═════ The records

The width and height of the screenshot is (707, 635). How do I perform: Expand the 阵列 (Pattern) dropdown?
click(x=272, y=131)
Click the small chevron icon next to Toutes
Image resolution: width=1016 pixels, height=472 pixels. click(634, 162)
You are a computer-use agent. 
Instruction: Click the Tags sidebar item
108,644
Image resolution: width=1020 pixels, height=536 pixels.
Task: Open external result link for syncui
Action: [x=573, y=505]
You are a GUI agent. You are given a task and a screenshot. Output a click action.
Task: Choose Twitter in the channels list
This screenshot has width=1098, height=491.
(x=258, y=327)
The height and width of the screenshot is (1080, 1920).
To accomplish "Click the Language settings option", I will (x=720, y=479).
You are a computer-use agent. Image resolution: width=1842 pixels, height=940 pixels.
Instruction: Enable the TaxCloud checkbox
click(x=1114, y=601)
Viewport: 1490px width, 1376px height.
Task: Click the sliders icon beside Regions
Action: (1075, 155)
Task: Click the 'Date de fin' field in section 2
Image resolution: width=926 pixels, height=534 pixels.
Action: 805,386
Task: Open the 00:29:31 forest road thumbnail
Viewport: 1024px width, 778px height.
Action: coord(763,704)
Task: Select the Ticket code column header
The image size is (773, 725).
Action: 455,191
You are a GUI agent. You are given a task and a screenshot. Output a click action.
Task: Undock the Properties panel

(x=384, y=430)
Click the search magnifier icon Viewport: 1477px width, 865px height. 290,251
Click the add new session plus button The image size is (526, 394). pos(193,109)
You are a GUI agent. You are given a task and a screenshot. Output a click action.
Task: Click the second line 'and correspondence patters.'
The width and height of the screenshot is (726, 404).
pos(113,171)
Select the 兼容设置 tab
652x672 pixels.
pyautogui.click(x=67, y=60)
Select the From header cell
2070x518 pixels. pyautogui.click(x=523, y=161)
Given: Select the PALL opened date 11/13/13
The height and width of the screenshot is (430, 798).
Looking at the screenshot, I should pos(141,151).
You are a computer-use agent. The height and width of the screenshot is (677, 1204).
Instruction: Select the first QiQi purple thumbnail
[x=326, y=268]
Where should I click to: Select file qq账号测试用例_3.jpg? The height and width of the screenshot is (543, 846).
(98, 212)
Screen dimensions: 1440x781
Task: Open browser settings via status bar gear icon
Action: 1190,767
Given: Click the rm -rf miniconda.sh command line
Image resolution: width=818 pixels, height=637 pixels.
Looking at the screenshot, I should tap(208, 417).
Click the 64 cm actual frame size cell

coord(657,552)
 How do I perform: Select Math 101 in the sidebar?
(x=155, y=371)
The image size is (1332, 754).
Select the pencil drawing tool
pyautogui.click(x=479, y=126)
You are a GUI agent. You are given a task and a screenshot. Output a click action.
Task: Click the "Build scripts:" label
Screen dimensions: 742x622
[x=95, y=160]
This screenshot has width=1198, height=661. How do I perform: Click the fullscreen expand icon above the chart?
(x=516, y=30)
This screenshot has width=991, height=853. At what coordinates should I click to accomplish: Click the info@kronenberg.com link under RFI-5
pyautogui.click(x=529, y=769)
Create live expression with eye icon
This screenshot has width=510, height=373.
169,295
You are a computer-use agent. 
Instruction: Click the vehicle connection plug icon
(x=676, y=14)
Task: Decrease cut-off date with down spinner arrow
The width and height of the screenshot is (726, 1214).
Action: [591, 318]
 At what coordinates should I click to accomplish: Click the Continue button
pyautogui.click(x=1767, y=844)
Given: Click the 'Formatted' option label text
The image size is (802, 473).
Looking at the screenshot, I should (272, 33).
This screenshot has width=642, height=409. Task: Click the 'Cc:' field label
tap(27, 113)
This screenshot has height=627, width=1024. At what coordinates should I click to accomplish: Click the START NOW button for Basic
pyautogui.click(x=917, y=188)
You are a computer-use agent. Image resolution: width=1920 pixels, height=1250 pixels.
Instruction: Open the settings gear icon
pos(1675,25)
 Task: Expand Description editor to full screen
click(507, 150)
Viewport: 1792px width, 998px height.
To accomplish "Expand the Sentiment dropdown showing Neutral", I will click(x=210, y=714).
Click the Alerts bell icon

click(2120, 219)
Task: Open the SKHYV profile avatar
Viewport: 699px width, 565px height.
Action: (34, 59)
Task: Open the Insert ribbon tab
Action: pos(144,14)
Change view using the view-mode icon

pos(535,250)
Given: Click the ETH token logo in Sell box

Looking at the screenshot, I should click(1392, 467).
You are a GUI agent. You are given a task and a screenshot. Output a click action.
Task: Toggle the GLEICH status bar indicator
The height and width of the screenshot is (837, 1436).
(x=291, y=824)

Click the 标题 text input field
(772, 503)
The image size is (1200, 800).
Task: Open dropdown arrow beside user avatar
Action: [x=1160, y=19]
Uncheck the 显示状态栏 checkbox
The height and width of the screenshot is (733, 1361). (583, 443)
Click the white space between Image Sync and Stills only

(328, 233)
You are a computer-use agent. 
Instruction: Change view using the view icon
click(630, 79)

══════════

> _The exercise_:
Rewrite everything from the line containing "Uncheck the 显示状态栏 checkbox" down to the end of the entries, replacing "Uncheck" with "Clear" and leaving all else unchanged.

> _Reply_:
Clear the 显示状态栏 checkbox
The height and width of the screenshot is (733, 1361). (583, 443)
Click the white space between Image Sync and Stills only

(328, 233)
You are a computer-use agent. 
Instruction: Change view using the view icon
click(630, 79)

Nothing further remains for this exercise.